Shareholders may ultimately decide the winner.

Paramount previously disclosed that it would target $6 billion in synergies. And it has stressed the proposed merger would make Hollywood stronger — not weaker. The firm, however, recently acknowledged that it would shave about 10% from program spending should it succeed in combining Paramount and Warner Bros.

Paramount said the cuts would come from areas other than film and television studio operations.

A film enthusiast and longtime producer, David Ellison has long expressed a desire to grow the combined Paramount Pictures and Warner Bros. slate to more than 30 movies a year. His goal is to keep Paramount Pictures and Warner Bros. stand-alone studios.

This year, Warner Bros. plans to release 17 films. Paramount has said it wants to nearly double its output to 15 movies, which would bring the two-studio total to 32.

“We are very focused on maintaining the creative engines of the combined company,” Paramount said in its marketing materials for investors, which were submitted to the SEC on Monday.

“Our priority is to build a vibrant, healthy business and industry — one that supports Hollywood and creative, benefits consumers, encourages competition, and strengthens the overall job market,” Paramount said.

If the deal goes through, Paramount said that it would become Hollywood’s biggest spender — shelling out about $30 billion a year on programming.

In comparison, Walt Disney Co. has said it plans to spend $24 billion in the current fiscal year.

Paramount also added a dig at Warner management, saying: “We expect to make smarter decisions about licensing across linear networks and streaming.”

Some analysts have wondered whether Paramount would sell one of its most valuable assets — the historic Melrose Avenue movie lot — to raise money to pay down debt that a Warner acquisition would bring.

Paramount is the only major studio to be physically located in Hollywood and its studio lot is one of the company’s crown jewels. That’s where “Sunset Boulevard,” several “Star Trek” movies and parts of “Chinatown” were filmed.

A Paramount spokesperson declined to comment.

Sources close to the company said Paramount would scrutinize the numerous real estate leases in an effort to bring together far-flung teams into a more centralized space.

For example, CBS has much of its administrative offices on Gower in Hollywood, blocks away from the Paramount lot. And HBO maintains its operations in Culver City — miles from Warner’s Burbank lot.

Paramount pushed its deadline to Feb. 20 for Warner investors to tender their shares at $30 a piece.

The tender offer was set to expire last week, but Paramount extended the window after failing to solicit sufficient interest among Warner shareholders.

Some analysts believe Paramount may have to raise its bid to closer to $34 a share to turn heads.
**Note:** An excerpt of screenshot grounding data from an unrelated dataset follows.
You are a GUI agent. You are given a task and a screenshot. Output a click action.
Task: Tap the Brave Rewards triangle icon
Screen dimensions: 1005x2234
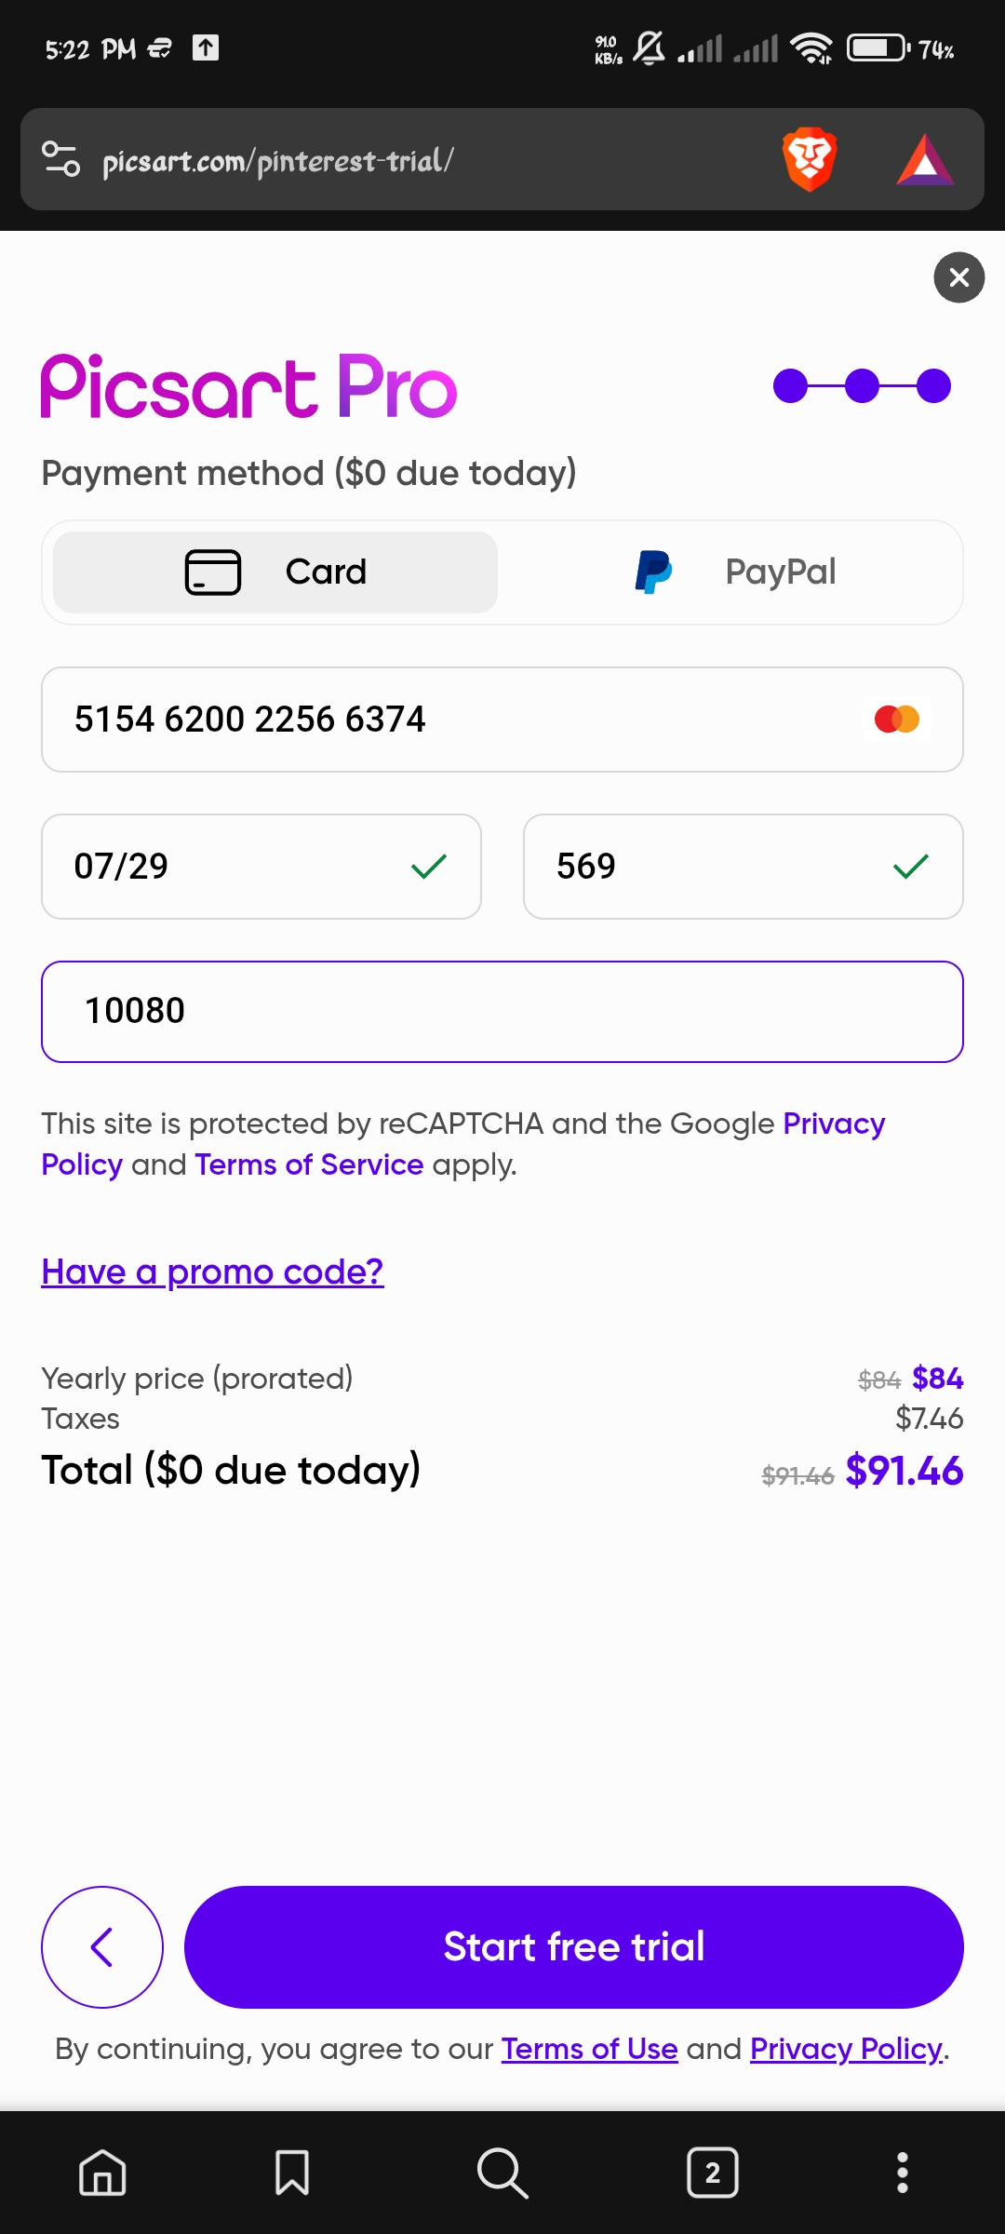tap(924, 160)
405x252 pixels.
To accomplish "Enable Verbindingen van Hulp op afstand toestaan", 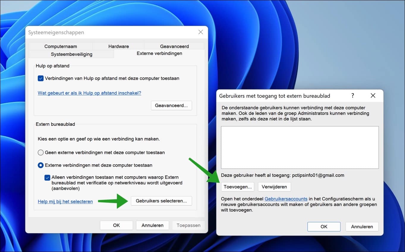I will click(41, 78).
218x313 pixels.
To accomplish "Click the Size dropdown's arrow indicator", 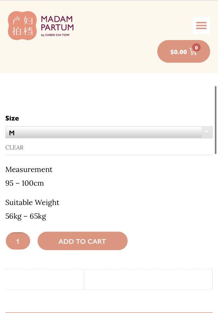I will pyautogui.click(x=207, y=132).
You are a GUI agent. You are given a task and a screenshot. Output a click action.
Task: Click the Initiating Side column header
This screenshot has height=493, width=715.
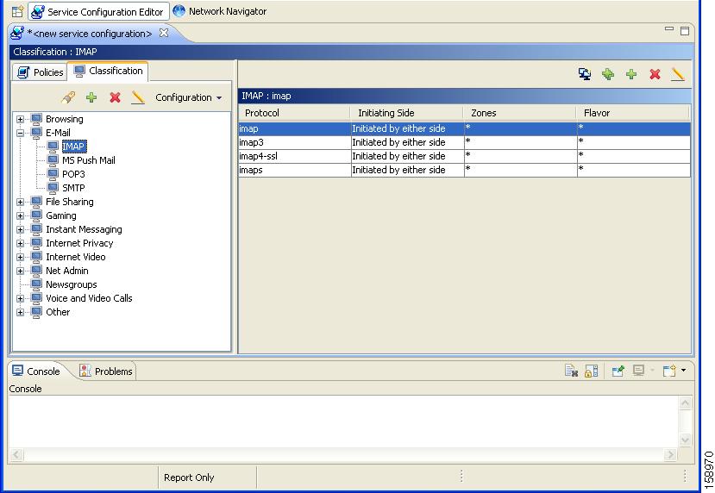pyautogui.click(x=386, y=113)
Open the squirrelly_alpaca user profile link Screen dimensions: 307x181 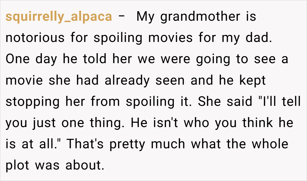[x=59, y=17]
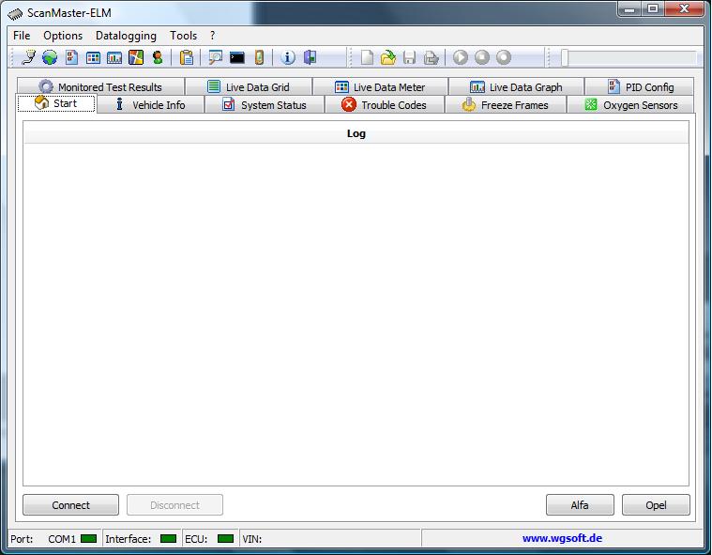The width and height of the screenshot is (712, 555).
Task: Click the new blank document icon
Action: 367,57
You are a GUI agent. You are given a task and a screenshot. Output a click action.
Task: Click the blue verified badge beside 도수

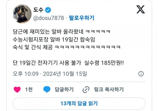pyautogui.click(x=48, y=10)
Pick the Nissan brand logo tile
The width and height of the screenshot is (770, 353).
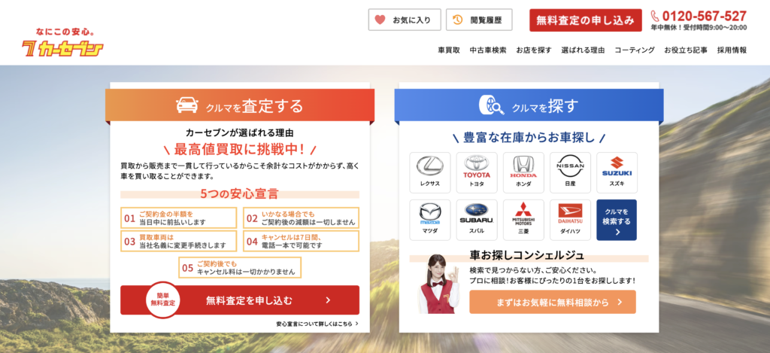click(x=570, y=172)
Paramount last raised its bid Dec. 4 — hours before the auction closed and Netflix was declared the winner.

Paramount also has filed proxy materials to ask Warner shareholders to reject the Netflix deal at an upcoming stockholder meeting.

Earlier this month, Netflix amended its bid, converting its $27.75-a-share offer to all-cash to defuse some of Paramount’s arguments that it had a stronger bid.
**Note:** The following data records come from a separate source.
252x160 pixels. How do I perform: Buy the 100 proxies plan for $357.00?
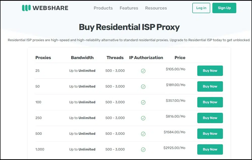coord(210,102)
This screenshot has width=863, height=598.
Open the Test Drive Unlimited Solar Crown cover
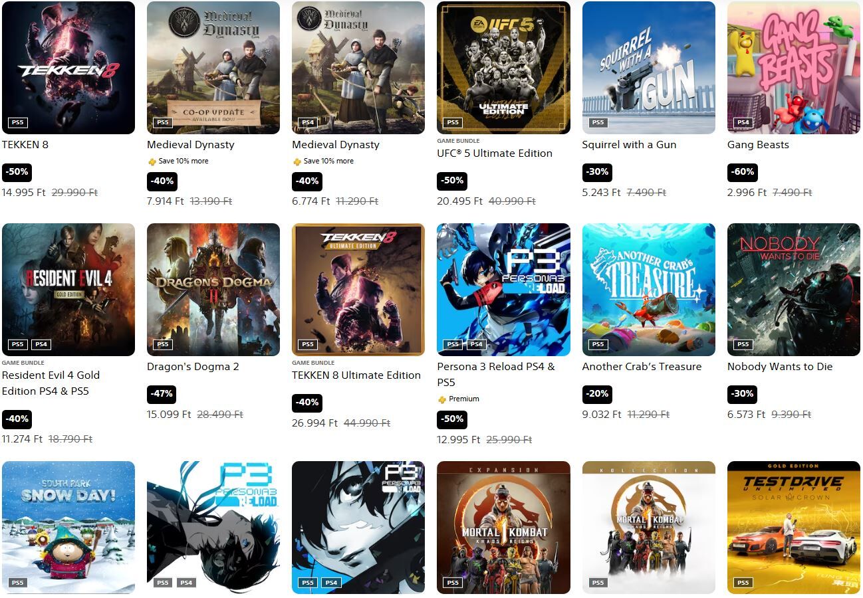tap(794, 528)
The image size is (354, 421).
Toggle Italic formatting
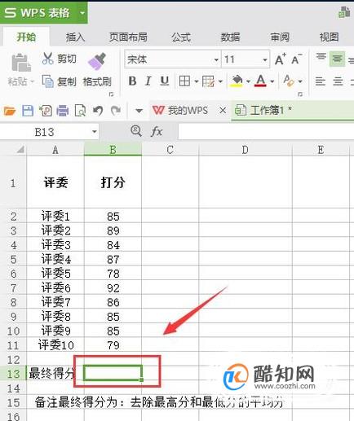(148, 81)
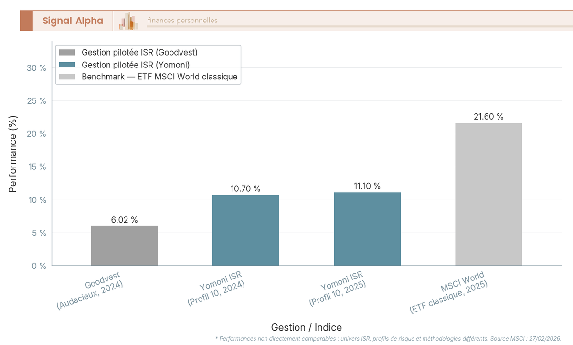Image resolution: width=573 pixels, height=345 pixels.
Task: Select the 21.60 % value label
Action: 488,117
Should Paramount win Warner Bros., it would need to line up $94.65 billion in debt and equity.

Billionaire Larry Ellison has pledged to backstop $40.4 billion for the equity required. Paramount’s proposed financing relies on $24 billion from royal families in Saudi Arabia, Qatar and Abu Dhabi.

The deal would saddle Paramount with more than $60 billion of debt — which Warner board members have argued may be untenable.

“The extraordinary amount of debt financing as well as other terms of the PSKY offer heighten the risk of failure to close,” Warner board members said in a filing earlier this month.

Paramount would also have to absorb Warner’s debt load, which currently tops $30 billion.

Netflix is seeking to buy the Warner Bros. television and movie studios, HBO and HBO Max. It is not interested in Warner’s cable channels, including CNN. Warner wants to spin off its basic cable channels to facilitate the Netflix deal.

Analysts say both deals could face regulatory hurdles.